Our Five-Point Investment Plan
Studies have shown that those who try to beat the stock market will most likely fail over the long term. However, given the right approach, we believe that our Clients will have a much better chance of reaching their long term goals if they follow our Five Point Plan:
- Invest a set amount of money periodically,
- Hold your investments for the longest possible time period,
- Obtain the highest possible rate or return with the lowest possible portfolio volatility,
- Minimize portfolio fees and taxes and
- Use the right strategy
A. Invest a set amount of money periodically
Because nobody knows how the market will behave, an Adviser can make an estimate of what the Client needs to put away, but this is not exact science, and adequate margins have to be built into the estimate which has to be reviewed annually. Contributing money periodically can allow those on a budget to start accumulating money for retirement.
B. Hold your investments for the longest possible time period
Consider that even when you retire, you will not withdraw everything at once.

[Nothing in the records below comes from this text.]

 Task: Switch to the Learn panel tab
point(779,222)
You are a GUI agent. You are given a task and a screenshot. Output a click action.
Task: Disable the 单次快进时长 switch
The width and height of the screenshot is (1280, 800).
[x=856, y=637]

Thus, your portfolio will be growing past your retirement age. Because of compounding and dividends, the longer the holding period before withdrawal, the better the likelihood that you will achieve your goals.
C. Obtain the highest possible rate of return with the lowest possible portfolio volatility
Having too much volatility can destroy a portfolio when you are least expecting it. Higher volatility can mean higher return, but it can also mean much higher losses. Portfolios with high volatility are more susceptible to extreme stock market downturns, thus, it is preferable to find the right balance between volatility and returns.
D. Minimize portfolio fees and taxes
This is by far one of the most overlooked aspects of investing. When you pay 1.2% for an average mutual fund, this cuts into the long term returns, and because the holding period will be measured in decades, this becomes a significant expense. Care must also be taken when investments are held in taxable accounts. Tax inefficient investments as well as frequent trading can take a big bite out of your portfolio over time.
E. Use the right strategy
This is the most important aspect to investing. Without a multi-year plan which only changes in response to major life events rather than at whim, it can be impossible to achieve your financial and retirement goals. Selecting investments is only part of this strategy. To be successful, every Client needs their own long term strategy which is tailored exclusively for them.
What is your investment strategy?
The stock market crashes of 2000 and 2008 have taught many investors something that was already known in the early 1960s to Benoit Mandelbrot, the mathematician behind the fractal theory of markets: the stock market is much riskier than most investors realize, and the fallout from this hidden risk can bring financial ruin to those who do not take steps to manage their portfolio risk. It is also hard to dispute that while anybody can get lucky for a year or even 5 years, over several decades it is almost impossible to beat the market consistently. Thus, our investment approach is twofold. First, diversify across many asset classes by holding a portfolio of passively managed index funds to capture the market returns, and second, manage the volatility and eliminate the hidden risk by making sure that all portfolio investments conform to our strict set of guidelines.
What value does an investment adviser add?
According to studies run by DALBAR, an average investor underperformed S&P500 by as much as 5% annually (on average) over the past two decades. An adviser can play a critical role in making sure that their Clients don’t become part of this statistic by helping their Clients formulate a long term investment plan and by guiding their Clients in times of uncertainty to make sure that they stick to their plan.
An investment adviser who can help you implement the five steps described in our Five Point Plan will increase your chances of achieving your retirement goals (vs. having no plan at all). In addition to managing your portfolio, a good adviser will also give you advice on many important financial issues. A fee-only adviser will work to achieve the best results for you, and will not be motivated to recommend products simply to earn commissions.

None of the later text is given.